真冬の虚構の駅舎に漂う、奥村チヨの絶妙な震え声!
日本の歌謡曲史上、最も寒い歌って何だろう…?
寒波厳しい極寒の2月は、ついそんな事を考えてしまいがち。(私だけ?)
吹雪の夜、連絡船で海峡を渡る、石川さゆりの「津軽海峡冬景色」。
夜汽車のデッキで風雪に見舞われる、吉幾三の「雪國」。
「ヒュルリ ヒュルリララ」と吹雪の音を歌う、森昌子の「越冬つばめ」。
昭和歌謡には、厳寒の冬を舞台にした聴くだけでシバれる歌が多々ある。
そんな中、やはり外せないのが奥村チヨの「終着駅」。
「終着駅」は、1971年12月リリースの奥村25枚目のシングル。
「落ち葉の舞い散る停車場は 悲しい女の吹きだまり」と、この歌の舞台はさいはての終着駅。
この駅がどこにあるのか、歌詞中では語られない。
この駅には「最終列車が着く度に」「今日もひとり 明日もひとり」、愛を失った女が「過去から逃げてくる」。幻想世界に存在する「駅」のごときファンタジックな描写が魅力。
「ちょっと映画音楽的なところがある。私はソフィア・ローレンの『ひまわり』を思い出しました。」奥村は、初めて聴いた時の印象をそう語っているが、たしかにこの曲は、ナポリ郊外の駅舎を想像して聴いても十分ハマる。

• • • • • • •

- やること
1 – 本文によると、奥村チヨの「終着駅」がリリースされたのはいつですか。
2 – 奥村チヨの「終着駅」を紹介している本文の続きを書いてください。
このあとのデータは、本文とは関係がありません。

- データの抜粋
• • • • • • •

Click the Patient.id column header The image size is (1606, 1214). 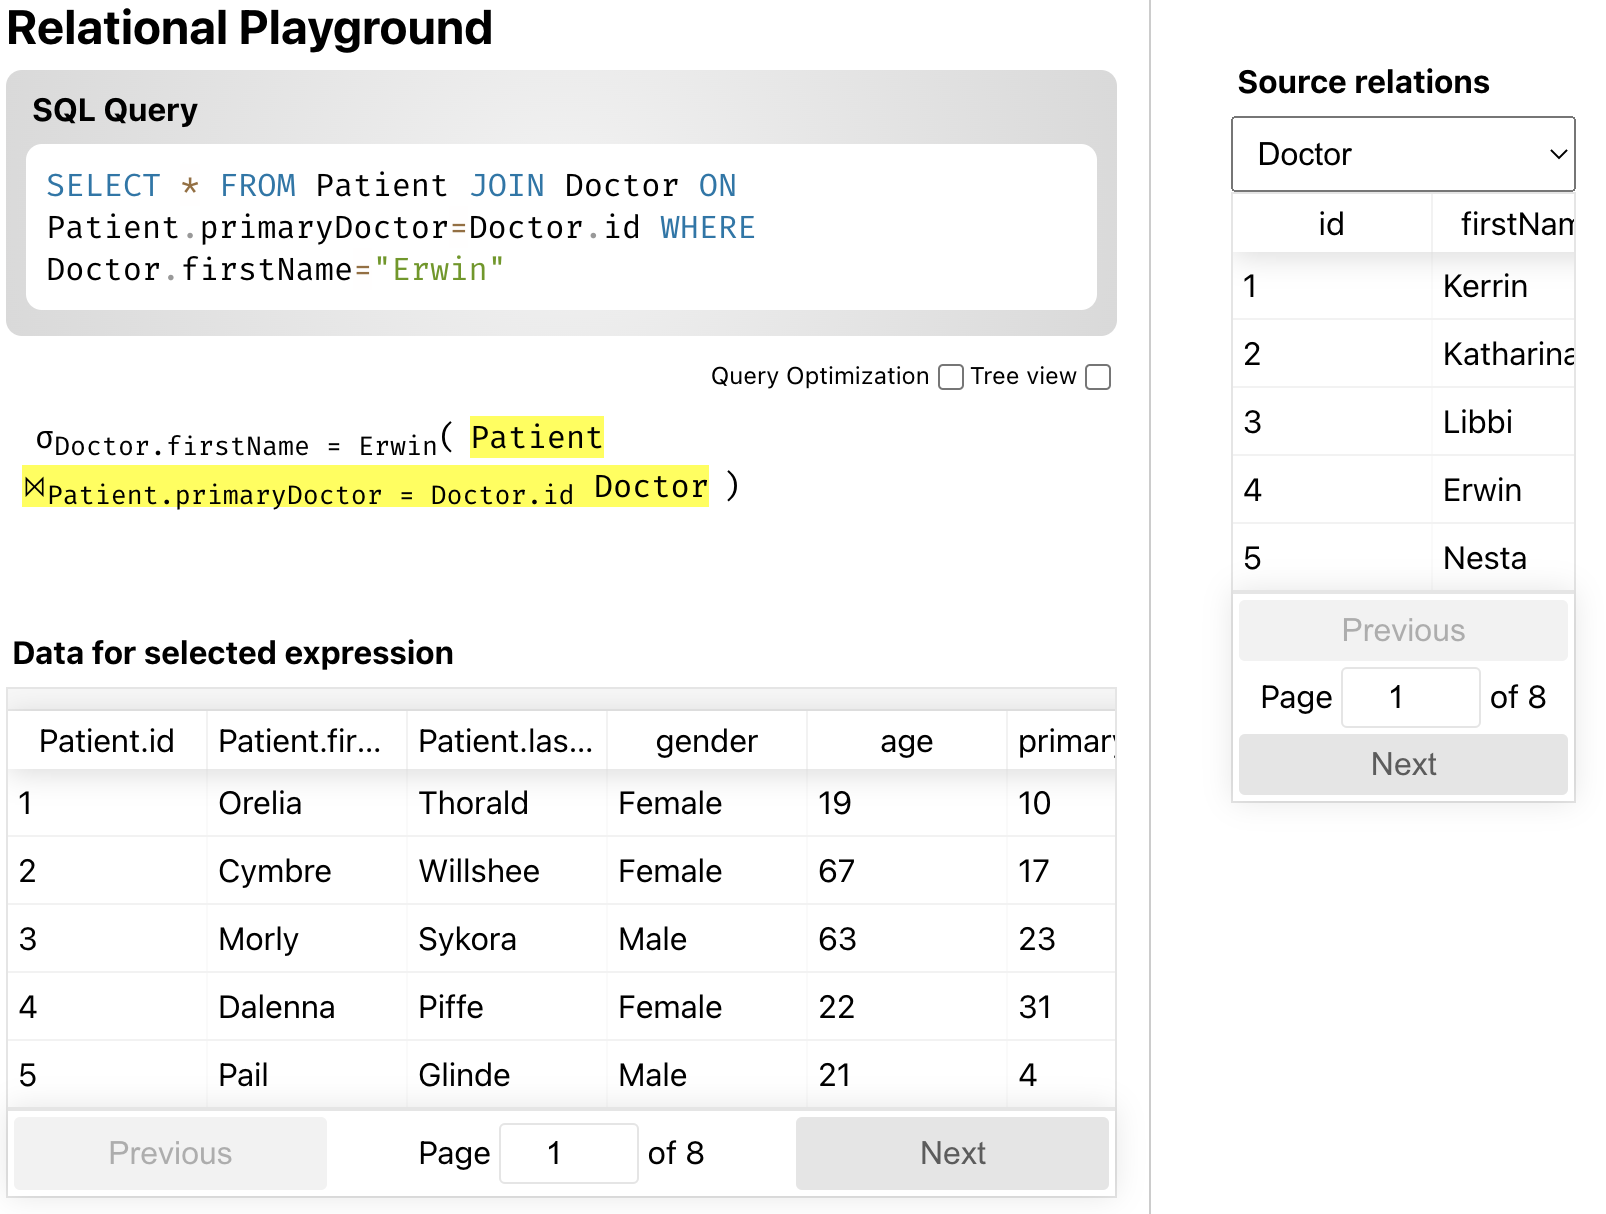(x=106, y=741)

• • • • • • •

- 作業の結果
1 – 1971年12月です。

2 –
大きな鞄を抱え、続々と終着駅にたどり着く失意の女たちは「真冬に裸足」!
中島みゆき「悪女」しかり、失恋女性は悲しみ極まるとなぜか裸足で列車に乗る。
こんな虚構的な歌の世界観に説得力を与えているのが、奥村チヨのか細いボーカル。
65年のデビュー以来、和製ポップス、ベンチャーズ歌謡、お色気歌謡…と、様々な曲を歌ってきた奥村だが、その声にはどこか被虐的な香りが漂っていた。「恋の奴隷」はその声の被虐性で大ヒット。この「終着駅」でもこの声質が大いに生かされている。
冒頭からブレスする間のない淡々としたメロディーを、少し苦しげに歌う奥村の震え声には、裸足で冬の駅に降り立つ女性たちが見事に重なる。
真冬の夜、映画音楽のように聴きたい極寒歌謡の名曲。
「終着駅」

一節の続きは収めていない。